• **Seçilen Metin**
Aşk İmiş Her Ne Var Alemde…

Divan şiirindeki aşkın başlıca hususiyeti tek taraflı olmasıdır. Onda seven ve aşkın ızdırabını çeken yalnız aşıktır.

yazı resimYZ

Bütün divan şiiri işlediği duygu ve konulara toplu bakılırsa görüleceği gibi aşk konusu üzerine kurulmuştur.Merkezde sadece o vardır .Aşk temi aradan kaldırılacak olsa hemem hemen bütün divanlar boşalır .
Divan şiirindeki aşkın başlıca hususiyeti tek taraflı olmasıdır. Onda seven ve aşkın ızdırabını çeken yalnız aşıktır.Sevgili ise aşığın duygularına karşı seyirci tavrı takınan ,ilgisini ondan esirgeyen bir tutum içinde görünür. Moral yapısı aşığına ıstırap çektirmekten hoşlanmak ona yüzünü göstermekte nazlanmak olan sevgilinin onunla kendisi arasına daima bir mesafe koyması dolayısıyla ayrılık ve hasret buna eşlik eden şikayet bu aşkın özünü teşkil eder .
Divan şiirinin aşkta istisna tanımaz teşrifatının çok manalı bir ifadesi Kanuni Sultan Süleyman’ın maşuk karşısında şahlıktan vazgeçerek geda durumuna inmeyi kabul ettiği şu mısralarda yer almaktadır:”
“Ey muhibbi aleme şah olmaktan
Dilberin olmak gedası hoş gelir”
Divan şiiri çektiği ıstıraplara rağmen bunları isyan etmeden kabullenen ve bir lütuf gibi karşılayan aşkın yüksek bir ruh ve tevekkül terbiyesine erişmiş bir aşk imajını aksettirir. Bütün eziyet ve mihnetleri karşısında aşığın aşktan el çekmesi, isyan edip sevgiliden kopması gibi bir tavrı yoktur.
Aşkta en korkulan durum ise sevgilinin eziyet ve cefadan vazgeçmesidir. Bu onun aşıktan yüz çevirmesi ve artık her şeyin bitmesi demektir.
Sevgilinin etrafındaki diğer aşıklar aşık için birer rakiptir. Rakipler yüzünden sevgilinin yanında hiçbir itibarı kalmamak, onun gözünden düşmek, onu büsbütün kaybetmek aşığın duygularını kemiren azap ve korkulardandır.

• **Gösterilen Materyal**
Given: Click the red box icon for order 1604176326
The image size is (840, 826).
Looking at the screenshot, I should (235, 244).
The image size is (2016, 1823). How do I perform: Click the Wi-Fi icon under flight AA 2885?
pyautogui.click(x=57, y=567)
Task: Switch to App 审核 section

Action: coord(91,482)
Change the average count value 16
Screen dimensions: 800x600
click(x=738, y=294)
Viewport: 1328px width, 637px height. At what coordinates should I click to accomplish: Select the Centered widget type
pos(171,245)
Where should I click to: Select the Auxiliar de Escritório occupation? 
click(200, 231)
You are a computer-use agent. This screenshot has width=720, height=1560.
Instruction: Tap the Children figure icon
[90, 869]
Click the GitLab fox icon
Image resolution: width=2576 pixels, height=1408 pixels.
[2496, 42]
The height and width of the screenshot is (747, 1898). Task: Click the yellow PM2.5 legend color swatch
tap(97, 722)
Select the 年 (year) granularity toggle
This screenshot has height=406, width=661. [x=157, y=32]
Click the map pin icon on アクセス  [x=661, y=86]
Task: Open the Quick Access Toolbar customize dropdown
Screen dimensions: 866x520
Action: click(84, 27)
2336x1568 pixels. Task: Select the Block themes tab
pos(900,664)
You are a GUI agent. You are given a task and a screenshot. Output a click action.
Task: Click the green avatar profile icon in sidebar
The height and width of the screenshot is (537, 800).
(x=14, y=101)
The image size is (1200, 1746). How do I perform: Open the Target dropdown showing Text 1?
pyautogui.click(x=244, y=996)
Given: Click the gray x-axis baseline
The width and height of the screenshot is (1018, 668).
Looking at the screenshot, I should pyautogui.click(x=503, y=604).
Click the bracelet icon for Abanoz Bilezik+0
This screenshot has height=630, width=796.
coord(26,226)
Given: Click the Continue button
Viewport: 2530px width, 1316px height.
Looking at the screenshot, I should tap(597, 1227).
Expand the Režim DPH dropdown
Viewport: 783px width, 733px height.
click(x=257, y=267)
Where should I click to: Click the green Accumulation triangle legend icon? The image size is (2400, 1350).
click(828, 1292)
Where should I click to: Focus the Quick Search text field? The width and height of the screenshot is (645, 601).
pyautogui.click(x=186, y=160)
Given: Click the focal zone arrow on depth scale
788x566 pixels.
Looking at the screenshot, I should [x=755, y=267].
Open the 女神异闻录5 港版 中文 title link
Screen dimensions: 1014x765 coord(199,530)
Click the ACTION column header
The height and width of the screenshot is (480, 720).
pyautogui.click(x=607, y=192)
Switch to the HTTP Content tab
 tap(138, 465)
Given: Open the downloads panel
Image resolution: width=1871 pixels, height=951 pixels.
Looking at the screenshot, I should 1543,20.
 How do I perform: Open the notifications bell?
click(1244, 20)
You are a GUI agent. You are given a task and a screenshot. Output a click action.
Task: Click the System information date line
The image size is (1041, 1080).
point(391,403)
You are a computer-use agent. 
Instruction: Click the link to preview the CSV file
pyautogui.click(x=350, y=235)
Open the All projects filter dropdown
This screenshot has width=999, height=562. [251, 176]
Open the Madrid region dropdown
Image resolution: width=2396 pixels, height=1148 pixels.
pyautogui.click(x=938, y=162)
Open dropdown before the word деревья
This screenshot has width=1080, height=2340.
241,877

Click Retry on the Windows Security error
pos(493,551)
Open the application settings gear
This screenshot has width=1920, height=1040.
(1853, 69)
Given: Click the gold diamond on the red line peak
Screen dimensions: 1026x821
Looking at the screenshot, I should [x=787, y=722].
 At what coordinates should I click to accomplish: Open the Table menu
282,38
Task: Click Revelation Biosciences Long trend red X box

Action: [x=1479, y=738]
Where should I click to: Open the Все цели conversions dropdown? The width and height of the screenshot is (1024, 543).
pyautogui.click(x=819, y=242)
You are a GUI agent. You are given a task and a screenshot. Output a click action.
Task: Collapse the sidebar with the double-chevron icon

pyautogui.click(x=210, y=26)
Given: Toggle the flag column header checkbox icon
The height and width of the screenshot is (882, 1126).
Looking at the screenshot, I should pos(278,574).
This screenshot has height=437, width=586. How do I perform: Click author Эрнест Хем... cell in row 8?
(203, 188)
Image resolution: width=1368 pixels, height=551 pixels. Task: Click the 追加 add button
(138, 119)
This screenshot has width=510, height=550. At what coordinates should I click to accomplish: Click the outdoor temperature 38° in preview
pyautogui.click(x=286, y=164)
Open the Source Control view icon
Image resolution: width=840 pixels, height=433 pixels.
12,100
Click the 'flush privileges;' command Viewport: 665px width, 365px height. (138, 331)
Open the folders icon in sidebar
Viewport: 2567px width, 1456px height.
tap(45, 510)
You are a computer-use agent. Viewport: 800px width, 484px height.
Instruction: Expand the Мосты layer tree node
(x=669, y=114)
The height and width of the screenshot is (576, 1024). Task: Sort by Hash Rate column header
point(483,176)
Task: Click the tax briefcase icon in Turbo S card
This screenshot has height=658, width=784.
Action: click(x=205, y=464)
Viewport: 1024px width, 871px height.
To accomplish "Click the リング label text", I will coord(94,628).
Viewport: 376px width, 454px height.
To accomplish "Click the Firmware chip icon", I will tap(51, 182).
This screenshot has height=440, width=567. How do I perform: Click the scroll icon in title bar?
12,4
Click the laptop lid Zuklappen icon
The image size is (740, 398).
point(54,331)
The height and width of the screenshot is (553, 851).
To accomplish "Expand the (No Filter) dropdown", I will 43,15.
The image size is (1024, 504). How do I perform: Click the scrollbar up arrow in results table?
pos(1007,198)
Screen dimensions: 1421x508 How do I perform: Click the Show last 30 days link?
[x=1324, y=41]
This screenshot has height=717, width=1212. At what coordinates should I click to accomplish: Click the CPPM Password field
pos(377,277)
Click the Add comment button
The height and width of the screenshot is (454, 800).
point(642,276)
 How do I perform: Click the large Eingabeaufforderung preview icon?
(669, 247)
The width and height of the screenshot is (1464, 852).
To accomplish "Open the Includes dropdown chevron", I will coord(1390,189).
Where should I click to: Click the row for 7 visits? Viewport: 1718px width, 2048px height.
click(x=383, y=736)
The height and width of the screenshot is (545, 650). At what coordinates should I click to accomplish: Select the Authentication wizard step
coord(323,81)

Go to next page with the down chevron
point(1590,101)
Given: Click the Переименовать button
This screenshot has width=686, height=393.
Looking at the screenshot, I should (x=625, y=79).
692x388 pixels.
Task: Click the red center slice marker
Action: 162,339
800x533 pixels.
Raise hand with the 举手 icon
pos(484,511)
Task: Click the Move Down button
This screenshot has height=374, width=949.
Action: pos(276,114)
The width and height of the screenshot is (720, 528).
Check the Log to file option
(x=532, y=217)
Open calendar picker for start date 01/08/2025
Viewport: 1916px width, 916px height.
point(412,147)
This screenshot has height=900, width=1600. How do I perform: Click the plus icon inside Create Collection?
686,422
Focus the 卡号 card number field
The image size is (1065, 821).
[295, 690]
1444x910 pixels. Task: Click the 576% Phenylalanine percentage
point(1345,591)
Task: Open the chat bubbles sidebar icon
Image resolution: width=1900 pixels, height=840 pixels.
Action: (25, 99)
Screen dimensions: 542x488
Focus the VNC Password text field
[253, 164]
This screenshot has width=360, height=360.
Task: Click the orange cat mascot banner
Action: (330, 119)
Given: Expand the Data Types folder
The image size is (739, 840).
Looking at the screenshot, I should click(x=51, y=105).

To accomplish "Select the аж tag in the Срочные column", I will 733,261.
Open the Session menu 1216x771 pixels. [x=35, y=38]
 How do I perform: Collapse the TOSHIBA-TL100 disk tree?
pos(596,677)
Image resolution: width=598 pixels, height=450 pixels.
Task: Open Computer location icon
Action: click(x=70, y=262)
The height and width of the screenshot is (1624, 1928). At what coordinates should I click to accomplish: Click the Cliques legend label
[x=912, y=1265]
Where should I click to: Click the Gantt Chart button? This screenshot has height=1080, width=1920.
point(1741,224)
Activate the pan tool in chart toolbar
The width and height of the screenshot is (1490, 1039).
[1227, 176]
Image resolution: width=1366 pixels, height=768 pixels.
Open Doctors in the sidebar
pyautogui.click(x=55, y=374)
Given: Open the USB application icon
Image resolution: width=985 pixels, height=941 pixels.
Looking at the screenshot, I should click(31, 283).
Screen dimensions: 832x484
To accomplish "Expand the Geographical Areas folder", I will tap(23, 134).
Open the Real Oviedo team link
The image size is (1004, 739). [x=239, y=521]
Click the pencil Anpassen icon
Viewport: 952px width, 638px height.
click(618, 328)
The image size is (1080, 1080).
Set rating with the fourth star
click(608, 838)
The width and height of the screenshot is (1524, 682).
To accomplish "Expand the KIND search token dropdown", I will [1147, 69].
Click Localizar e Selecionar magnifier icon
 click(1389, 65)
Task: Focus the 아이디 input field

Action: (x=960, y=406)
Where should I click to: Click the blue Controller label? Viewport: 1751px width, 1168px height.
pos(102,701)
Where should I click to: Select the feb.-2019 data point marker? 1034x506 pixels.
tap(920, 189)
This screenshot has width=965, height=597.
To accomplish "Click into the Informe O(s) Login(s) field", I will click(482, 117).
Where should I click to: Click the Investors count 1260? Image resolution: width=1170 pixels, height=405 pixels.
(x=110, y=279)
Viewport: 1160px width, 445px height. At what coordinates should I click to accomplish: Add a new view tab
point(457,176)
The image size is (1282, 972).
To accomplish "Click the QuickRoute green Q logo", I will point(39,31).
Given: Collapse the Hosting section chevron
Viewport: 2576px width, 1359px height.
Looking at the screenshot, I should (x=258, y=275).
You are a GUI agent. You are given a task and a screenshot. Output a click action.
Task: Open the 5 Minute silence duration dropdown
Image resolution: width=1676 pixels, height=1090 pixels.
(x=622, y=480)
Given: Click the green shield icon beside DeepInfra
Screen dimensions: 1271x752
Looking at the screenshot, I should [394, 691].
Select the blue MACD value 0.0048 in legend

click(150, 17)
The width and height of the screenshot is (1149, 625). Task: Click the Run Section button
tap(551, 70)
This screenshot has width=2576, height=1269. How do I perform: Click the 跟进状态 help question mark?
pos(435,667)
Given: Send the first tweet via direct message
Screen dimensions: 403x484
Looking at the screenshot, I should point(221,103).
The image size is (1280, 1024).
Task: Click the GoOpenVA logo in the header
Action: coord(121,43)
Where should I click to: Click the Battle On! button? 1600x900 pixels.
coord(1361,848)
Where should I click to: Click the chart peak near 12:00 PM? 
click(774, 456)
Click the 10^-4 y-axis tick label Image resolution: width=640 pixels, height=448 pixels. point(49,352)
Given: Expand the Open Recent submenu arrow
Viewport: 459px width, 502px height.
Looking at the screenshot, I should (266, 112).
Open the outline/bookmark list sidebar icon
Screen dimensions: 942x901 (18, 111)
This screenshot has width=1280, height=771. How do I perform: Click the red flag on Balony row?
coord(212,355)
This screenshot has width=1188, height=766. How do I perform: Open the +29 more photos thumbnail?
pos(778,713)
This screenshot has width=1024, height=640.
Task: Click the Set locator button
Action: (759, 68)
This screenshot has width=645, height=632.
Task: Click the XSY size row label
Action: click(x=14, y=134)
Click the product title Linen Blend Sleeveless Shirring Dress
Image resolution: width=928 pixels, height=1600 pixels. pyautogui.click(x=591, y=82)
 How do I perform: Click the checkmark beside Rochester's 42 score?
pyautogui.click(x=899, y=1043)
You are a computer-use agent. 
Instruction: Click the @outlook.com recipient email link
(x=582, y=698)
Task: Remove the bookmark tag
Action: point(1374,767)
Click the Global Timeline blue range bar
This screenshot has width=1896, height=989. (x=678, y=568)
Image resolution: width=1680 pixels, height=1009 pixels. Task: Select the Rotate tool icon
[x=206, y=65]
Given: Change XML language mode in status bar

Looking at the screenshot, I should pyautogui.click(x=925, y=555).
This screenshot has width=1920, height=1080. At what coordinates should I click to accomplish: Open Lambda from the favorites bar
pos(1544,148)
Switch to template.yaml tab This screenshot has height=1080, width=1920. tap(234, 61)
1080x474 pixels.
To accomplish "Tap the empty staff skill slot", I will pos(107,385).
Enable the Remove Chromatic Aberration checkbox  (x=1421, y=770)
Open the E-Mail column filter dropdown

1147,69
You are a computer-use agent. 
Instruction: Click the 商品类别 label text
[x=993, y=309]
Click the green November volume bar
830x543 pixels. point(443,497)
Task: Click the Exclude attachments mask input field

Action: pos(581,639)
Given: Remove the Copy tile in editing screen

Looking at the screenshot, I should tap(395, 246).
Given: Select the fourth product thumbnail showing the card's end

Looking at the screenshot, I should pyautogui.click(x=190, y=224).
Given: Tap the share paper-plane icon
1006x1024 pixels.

• **Yapılacaklar**
a. Divan şiirindeki aşkı ele alan metinde, rakipler yüzünden aşığın duygularını kemiren azap ve korkular olarak sayılan durumları listeleyiniz.
b. Divan şiirindeki aşkı ele alan metni, kaldığı yerden sürdürünüz.

• **Görevlere Göre Cevaplar**
a.
- Sevgilinin yanında hiçbir itibarı kalmamak
- Sevgilinin gözünden düşmek
- Sevgiliyi büsbütün kaybetmek

b.
Aşktan bahsedip de Fuzuli’den bahsetmemek olmaz…
Fuzuli aşkı en yoğun şekilde yansıtmıştır şiirlerine. Fuzuli’de aşk , aşk insanı olarak yaratılmış bir ruhun tabii duygusudur. Divan şiirinde aşk çok terennüm edilmiş bir mevzudur fakat divan şairlerinin hiç biri ilahi ve ilahileştirilmiş aşk duygusuna Fuzuli ölçüsünde sahip çıkamamıştır.
Fuzuli , aşka insan içine sıcak ürperişler salan bir duygu olduğu için değil , yüksek ve muzdarip ruhunun inandığı biricik iman ve deva olduğu için sarılmıştır.
Aşkı insanı ebediliğe götüren bir tek yol bildiği için benimsemiş;kısaca yaratılıştan bir aşk insanı olduğu için her şeyden üstün tutmuştur.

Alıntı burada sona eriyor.